Photo courtesy pexels

So, if you have ever been in this situation, where you have made a financial mistake, you are not alone, Financial Advisors do it too, we are human, although we don’t want to admit it.

Virtue #1 What’s the 411 on 529s?

I was asked about moving 529s the other day and I wanted to address that here.

What is the 529? has a wealth of information on this topic, but specifically describes it as

an education savings plan operated by a state or educational institution designed to help families set aside funds for future college costs. It is named after Section 529 of the Internal Revenue Code which created these types of savings plans in 1996.

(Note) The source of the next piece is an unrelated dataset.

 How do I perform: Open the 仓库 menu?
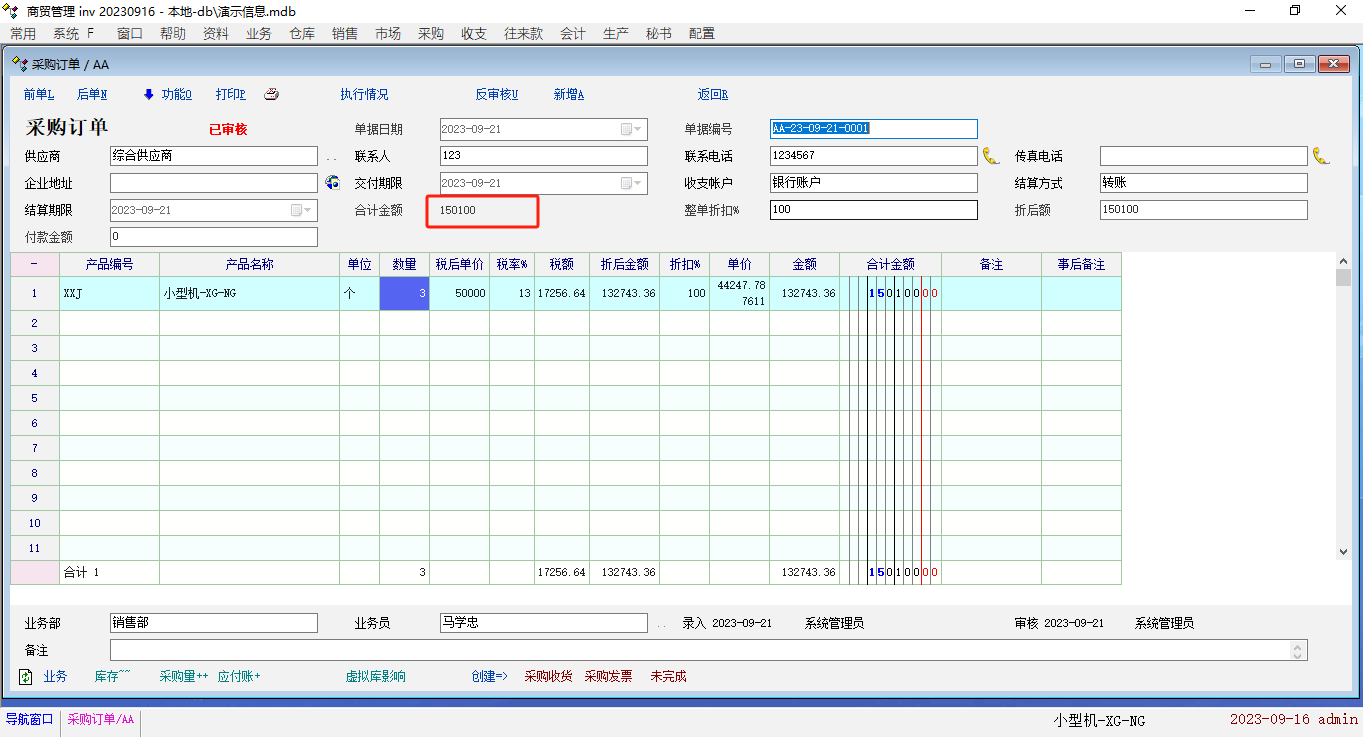[x=302, y=34]
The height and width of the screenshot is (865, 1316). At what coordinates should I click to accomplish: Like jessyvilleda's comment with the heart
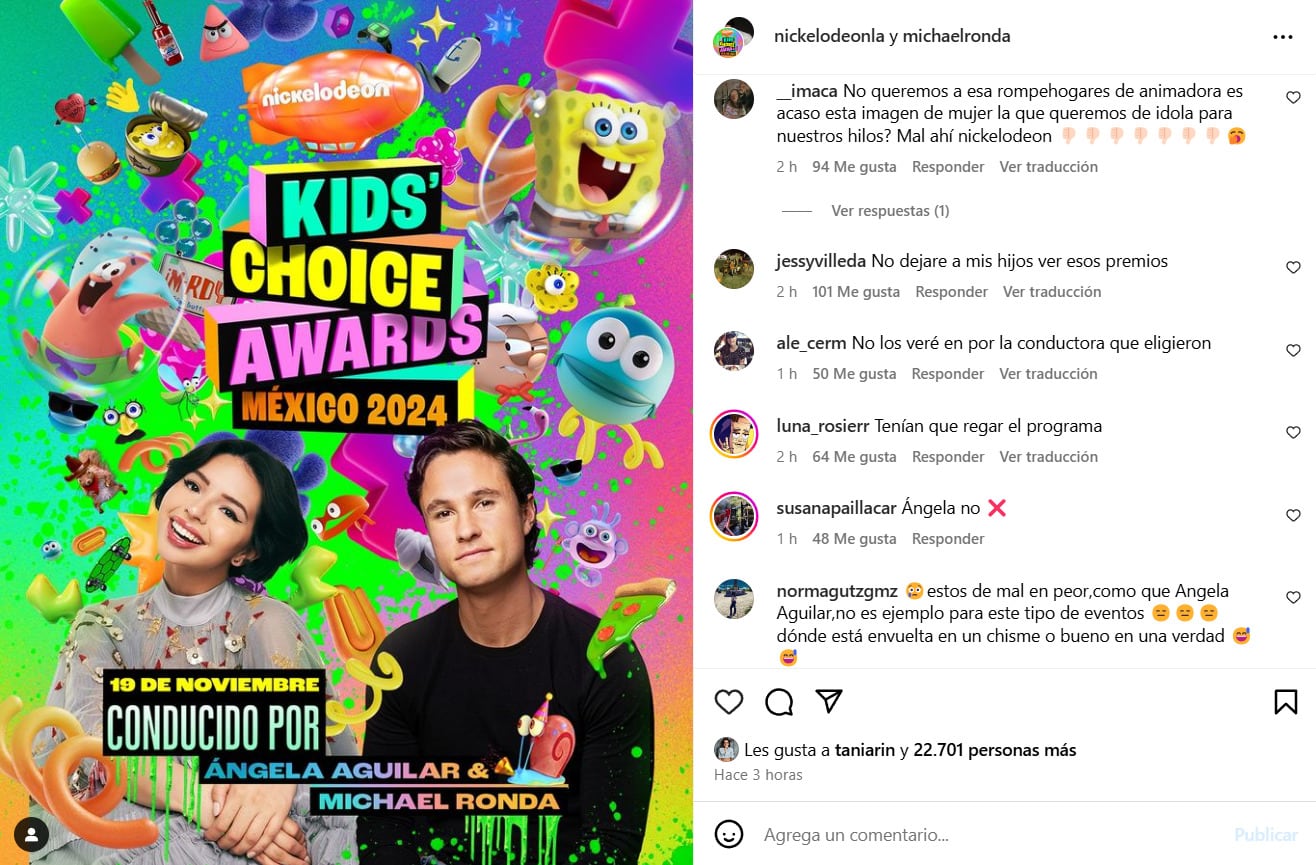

• Nationwide college-saving vehicle offered through states but maintained by outside investment companies
• Contributions –
o no federal tax deduction
o may offer full or partial state tax deduction or credit
o Automatic contribution option through linked bank account or payroll deduction plan
• Earnings growth – tax free
• Withdrawals –
o Qualified – tax free when for college expenses – room, board, tuition, books
o Non-qualified – incurs income tax and 10% penalty tax
• Donor control
• Max contribution $14000 per individual per year (annual gift tax exclusion)
• Investment choice changes twice per calendar year
• Rollover into another 529 one time within a 12-month period
• No income limits, age limits or annual contribution limits
• Lifetime contribution limits vary by plan range from $235,000 – $500,000

Types of 529s
There are two types of 529 plans: prepaid and savings plans. Prepaid plans allow you to prepay for private colleges and savings plans are plans with contributions that are invested in mutual funds or exchange traded funds.

Rollover options
You are allowed to rollover any or all of your 529 account from your current plan to a different plan only once in a 12-month period, therefore avoiding the transaction being treated as a non-qualified distribution, and paying federal tax and a 10% penalty on earnings. Keep in mind that if your child does not choose to go to college you may change the beneficiary of the plan to another one of your children or you may use the funds for your own college expenses.

To Begin the Process
1. Do YOUR research
2. Open a new 529 plan
3. Complete the rollover contribution form available from the plan you wish to move your money into and the plan administrator of your new plan will coordinate the transfer of funds directly from your old 529 plan
4. Request a distribution from your old 529 plan, and within 60 days redeposit the amount into the new 529 plan, notify the new plan that the contribution is a rollover, and provide a breakdown between principal and earnings to the administrator
Most 529 plan participants stay with their plan, so rollovers do not occur often; and in addition to the paperwork the administrator may charge a fee to process the rollover. Recapture tax is another disadvantage that you may occur if your originally took a deduction and reside in a state that requires recapture of that benefit upon the rollover of funds to another state’s plan.

When to Switch?
• Lower cost plan with higher net returns
• In-state tax deduction on contributions if rollover treated as a contribution
• Manager, investment option change or termination of plan
• Continued poor performance
• Better service expectations
• Plan too restrictive – owner change difficulty
Switching can be done either with a financial advisor’s help or online.

529s are one of many ways that moms and extended family can support their loved little ones if college is an option that they want to pursue. We will address part 2 of 529s, other college funding resources, and gifting options in the weeks to come.